Stored items from a collection:
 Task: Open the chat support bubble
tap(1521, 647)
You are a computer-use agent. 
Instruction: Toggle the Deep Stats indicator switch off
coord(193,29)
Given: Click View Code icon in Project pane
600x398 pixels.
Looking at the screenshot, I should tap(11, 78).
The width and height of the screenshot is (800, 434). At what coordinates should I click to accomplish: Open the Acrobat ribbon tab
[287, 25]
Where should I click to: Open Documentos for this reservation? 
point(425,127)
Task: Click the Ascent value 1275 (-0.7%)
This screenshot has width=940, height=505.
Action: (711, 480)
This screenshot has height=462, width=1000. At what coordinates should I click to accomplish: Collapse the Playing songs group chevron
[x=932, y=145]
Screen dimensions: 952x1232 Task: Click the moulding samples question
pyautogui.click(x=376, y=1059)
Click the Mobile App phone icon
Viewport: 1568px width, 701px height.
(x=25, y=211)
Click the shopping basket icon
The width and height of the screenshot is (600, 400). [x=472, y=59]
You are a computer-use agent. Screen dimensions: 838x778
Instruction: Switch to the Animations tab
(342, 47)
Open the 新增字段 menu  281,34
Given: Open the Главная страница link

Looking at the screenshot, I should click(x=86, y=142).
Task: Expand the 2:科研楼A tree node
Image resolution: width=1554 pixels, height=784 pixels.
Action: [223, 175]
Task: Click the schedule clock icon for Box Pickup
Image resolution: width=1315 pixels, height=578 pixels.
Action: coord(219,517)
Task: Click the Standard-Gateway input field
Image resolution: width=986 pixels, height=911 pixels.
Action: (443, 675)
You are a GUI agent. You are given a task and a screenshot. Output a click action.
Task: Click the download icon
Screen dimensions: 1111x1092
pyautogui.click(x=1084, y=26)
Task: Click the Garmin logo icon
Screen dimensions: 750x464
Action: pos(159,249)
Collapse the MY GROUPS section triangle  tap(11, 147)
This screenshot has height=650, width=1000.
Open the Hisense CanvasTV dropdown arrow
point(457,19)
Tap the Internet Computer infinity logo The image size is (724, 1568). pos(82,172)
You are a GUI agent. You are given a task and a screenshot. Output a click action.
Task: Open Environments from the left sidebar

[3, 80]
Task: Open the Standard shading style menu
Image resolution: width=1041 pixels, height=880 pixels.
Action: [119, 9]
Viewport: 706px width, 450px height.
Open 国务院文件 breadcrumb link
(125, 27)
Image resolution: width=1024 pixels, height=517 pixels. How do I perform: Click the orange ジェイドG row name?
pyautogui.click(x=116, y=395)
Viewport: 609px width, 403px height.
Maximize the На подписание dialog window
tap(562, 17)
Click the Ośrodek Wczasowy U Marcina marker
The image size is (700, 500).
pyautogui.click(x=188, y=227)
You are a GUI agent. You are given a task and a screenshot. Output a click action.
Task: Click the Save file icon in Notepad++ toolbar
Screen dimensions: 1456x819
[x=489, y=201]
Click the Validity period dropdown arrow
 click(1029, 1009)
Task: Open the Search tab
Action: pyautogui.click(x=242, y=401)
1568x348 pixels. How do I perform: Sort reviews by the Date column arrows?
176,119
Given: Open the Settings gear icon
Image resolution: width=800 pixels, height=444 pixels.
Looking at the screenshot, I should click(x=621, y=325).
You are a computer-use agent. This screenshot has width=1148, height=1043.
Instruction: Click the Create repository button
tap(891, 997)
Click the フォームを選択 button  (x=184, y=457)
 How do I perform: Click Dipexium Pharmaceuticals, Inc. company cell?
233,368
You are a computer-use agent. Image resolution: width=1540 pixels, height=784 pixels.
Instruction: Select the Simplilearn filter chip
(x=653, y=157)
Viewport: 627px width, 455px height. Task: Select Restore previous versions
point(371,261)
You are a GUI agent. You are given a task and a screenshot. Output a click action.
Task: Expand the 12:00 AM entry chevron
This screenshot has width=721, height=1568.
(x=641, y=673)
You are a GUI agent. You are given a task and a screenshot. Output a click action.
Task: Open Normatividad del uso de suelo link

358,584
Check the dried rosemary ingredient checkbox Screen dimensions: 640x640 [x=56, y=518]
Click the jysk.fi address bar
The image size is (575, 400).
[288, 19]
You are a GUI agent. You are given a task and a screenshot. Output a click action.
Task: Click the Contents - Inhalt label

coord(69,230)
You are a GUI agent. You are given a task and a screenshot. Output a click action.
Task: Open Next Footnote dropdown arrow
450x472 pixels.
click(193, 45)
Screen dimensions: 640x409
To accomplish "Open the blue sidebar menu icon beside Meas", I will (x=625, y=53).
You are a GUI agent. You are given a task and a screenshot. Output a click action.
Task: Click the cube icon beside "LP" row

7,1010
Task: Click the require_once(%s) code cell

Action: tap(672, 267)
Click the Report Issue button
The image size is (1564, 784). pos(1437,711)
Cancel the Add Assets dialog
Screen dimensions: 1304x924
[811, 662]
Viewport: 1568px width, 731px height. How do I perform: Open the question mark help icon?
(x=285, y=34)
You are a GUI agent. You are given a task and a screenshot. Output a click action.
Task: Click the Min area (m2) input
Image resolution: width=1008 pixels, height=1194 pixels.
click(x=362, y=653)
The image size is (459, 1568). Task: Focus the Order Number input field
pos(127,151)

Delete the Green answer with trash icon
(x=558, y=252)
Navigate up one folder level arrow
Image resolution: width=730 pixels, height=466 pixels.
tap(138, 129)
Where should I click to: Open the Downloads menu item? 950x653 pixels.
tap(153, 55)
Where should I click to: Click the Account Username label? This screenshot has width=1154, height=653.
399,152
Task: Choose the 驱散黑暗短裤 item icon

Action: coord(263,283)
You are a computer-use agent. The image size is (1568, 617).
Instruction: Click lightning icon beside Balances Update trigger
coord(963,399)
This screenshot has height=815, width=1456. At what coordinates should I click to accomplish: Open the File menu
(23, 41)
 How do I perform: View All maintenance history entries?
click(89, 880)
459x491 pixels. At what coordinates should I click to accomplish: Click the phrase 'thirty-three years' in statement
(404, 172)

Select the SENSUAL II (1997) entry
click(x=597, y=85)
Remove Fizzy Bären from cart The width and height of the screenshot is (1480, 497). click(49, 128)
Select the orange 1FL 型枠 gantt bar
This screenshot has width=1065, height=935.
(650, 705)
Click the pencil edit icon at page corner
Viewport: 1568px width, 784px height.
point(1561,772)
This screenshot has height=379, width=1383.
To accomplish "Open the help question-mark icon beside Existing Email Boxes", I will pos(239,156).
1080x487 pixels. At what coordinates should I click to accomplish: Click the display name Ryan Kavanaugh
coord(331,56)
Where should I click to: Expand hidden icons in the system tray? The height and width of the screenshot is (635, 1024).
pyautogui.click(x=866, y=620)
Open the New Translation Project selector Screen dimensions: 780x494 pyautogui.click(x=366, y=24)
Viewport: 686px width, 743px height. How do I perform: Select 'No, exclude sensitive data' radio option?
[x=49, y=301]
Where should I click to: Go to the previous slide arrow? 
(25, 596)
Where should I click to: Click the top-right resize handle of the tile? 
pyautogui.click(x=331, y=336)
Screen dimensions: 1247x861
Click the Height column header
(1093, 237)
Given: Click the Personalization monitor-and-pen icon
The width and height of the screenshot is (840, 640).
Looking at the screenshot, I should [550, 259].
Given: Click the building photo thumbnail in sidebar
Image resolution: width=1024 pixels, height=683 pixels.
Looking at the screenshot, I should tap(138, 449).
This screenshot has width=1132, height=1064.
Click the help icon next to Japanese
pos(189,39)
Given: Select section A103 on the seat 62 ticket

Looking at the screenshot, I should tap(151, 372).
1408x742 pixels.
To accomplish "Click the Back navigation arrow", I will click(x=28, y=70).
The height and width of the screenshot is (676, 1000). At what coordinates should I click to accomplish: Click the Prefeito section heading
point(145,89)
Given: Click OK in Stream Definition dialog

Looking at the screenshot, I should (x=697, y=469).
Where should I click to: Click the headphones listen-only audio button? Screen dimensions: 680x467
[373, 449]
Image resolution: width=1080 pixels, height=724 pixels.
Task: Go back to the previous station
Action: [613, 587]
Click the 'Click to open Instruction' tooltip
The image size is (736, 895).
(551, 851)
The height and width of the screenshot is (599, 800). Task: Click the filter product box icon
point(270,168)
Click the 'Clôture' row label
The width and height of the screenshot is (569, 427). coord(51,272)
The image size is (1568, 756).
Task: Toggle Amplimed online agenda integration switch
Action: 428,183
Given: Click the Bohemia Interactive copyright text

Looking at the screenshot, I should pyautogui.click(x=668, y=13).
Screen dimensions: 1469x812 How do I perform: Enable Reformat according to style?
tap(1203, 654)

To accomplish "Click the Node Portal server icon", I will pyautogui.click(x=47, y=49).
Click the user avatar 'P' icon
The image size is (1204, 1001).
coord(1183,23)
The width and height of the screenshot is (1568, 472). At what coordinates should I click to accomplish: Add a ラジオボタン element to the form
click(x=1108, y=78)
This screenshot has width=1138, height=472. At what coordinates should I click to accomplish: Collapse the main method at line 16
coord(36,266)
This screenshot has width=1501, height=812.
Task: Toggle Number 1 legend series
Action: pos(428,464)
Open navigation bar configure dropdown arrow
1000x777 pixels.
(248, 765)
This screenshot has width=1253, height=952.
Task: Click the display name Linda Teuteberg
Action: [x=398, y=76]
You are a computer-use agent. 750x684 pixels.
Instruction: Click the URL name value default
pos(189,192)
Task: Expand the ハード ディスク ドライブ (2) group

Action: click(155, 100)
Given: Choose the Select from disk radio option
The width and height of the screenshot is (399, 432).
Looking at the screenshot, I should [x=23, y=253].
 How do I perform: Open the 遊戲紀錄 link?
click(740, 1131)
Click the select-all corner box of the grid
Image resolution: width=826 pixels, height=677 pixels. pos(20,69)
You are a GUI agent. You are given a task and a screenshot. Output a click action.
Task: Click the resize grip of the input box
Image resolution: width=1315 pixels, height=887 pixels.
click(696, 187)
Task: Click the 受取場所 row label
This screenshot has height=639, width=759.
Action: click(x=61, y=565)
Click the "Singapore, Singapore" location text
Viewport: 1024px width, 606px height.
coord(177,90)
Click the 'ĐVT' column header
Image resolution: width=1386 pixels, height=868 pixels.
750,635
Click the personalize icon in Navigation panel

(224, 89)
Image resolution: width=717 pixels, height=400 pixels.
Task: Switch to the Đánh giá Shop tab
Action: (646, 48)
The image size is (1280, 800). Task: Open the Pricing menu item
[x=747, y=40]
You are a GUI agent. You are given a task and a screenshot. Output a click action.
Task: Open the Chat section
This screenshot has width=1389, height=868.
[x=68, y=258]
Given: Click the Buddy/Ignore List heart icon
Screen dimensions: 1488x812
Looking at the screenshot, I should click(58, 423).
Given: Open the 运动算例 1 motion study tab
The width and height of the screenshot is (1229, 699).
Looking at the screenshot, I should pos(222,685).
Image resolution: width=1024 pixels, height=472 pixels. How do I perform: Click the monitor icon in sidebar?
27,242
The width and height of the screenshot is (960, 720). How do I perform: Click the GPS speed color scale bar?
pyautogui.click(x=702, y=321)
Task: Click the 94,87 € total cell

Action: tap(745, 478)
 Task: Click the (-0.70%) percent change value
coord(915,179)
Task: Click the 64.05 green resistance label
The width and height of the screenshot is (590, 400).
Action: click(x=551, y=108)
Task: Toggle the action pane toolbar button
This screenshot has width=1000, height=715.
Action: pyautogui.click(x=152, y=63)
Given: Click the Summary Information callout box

§ **Work instructions**:
Tally the lines of the records that contain "Project", then write only the total.

§ **Answer to the exercise**:
2